More Info and Preordering


----------



## Havok69 (Nov 3, 2012)

Nice - just in time for me as I finished my 1/350 Enterprise, and the bridge is up next. Will you be offering a combo deal to get this and the other kit you make for the bridge?


----------



## hal9001 (May 28, 2008)

Glad you did! The Space Outfitter ones, or who ever, aren't very good so this will be very welcome! I'll be up for two sets.

Carl-


----------



## Paulbo (Sep 16, 2004)

Jim Dearden said:


> I've got a question about the TOS screens photoetch. Is this for the new kit, or just the old?
> 
> The reason I'm asking is that the sample you showed doesn't quite match the new kit. Your fret shows 7 of the square windows, and the instructions show Navigation as having one wide screen, while the kit shows navigation as having two of the smaller square screens.
> 
> ...


It's for either. Since you need to remove at least the inner-most (woefully inaccurate) raised frames you can ignore how many of each type of display the kit uses. This set will provide each station with the correct type and size of display.

Also, if you want you can remove the outer-most frames and use the templates to delineate where to cut out the larger, recessed areas that the displays should fit into. (This will necessitate supplying your own sheet plastic to create the recessed areas.)

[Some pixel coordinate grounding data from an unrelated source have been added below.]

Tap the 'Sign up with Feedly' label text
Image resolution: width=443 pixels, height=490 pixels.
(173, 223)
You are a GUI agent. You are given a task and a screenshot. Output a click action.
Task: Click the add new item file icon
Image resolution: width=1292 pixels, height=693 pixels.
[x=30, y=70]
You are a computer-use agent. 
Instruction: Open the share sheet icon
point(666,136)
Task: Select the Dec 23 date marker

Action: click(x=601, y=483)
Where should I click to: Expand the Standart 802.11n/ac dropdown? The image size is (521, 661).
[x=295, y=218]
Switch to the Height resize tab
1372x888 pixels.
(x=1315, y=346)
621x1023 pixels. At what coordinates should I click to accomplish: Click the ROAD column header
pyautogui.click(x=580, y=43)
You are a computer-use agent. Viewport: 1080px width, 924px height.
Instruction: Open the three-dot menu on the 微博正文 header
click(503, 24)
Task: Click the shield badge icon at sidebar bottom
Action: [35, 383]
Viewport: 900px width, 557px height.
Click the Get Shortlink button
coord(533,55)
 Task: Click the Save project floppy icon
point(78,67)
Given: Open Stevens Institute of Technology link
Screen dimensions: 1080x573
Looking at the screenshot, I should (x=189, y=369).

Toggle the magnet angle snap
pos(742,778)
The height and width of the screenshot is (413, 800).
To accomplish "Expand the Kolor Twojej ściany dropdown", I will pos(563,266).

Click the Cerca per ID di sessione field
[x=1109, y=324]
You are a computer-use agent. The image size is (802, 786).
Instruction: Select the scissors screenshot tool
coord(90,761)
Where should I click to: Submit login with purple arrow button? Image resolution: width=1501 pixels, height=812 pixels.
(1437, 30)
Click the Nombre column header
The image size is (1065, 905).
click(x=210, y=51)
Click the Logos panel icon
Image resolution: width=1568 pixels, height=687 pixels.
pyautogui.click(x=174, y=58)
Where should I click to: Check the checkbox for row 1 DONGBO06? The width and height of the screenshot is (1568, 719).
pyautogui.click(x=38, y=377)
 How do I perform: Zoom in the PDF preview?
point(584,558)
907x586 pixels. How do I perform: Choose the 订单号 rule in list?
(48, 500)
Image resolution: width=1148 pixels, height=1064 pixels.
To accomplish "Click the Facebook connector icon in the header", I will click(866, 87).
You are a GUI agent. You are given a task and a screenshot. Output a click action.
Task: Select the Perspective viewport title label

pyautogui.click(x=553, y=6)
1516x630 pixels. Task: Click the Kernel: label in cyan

One other thing: I use a rather old printer that's specifically made for printing these backlight films. This means that I get extremely good color saturation and opaque blacks. You may have seen other backlight films where the light shows through the black and/or it looks "stripey" - this won't happen with mine.


----------



## Jim Dearden (Aug 5, 2004)

Paulbo said:


> It's for either. Since you need to remove at least the inner-most (woefully inaccurate) raised frames you can ignore how many of each type of display the kit uses. This set will provide each station with the correct type and size of display.
> 
> Also, if you want you can remove the outer-most frames and use the templates to delineate where to cut out the larger, recessed areas that the displays should fit into. (This will necessitate supplying your own sheet plastic to create the recessed areas.)
> 
> One other thing: I use a rather old printer that's specifically made for printing these backlight films. This means that I get extremely good color saturation and opaque blacks. You may have seen other backlight films where the light shows through the black and/or it looks "stripey" - this won't happen with mine.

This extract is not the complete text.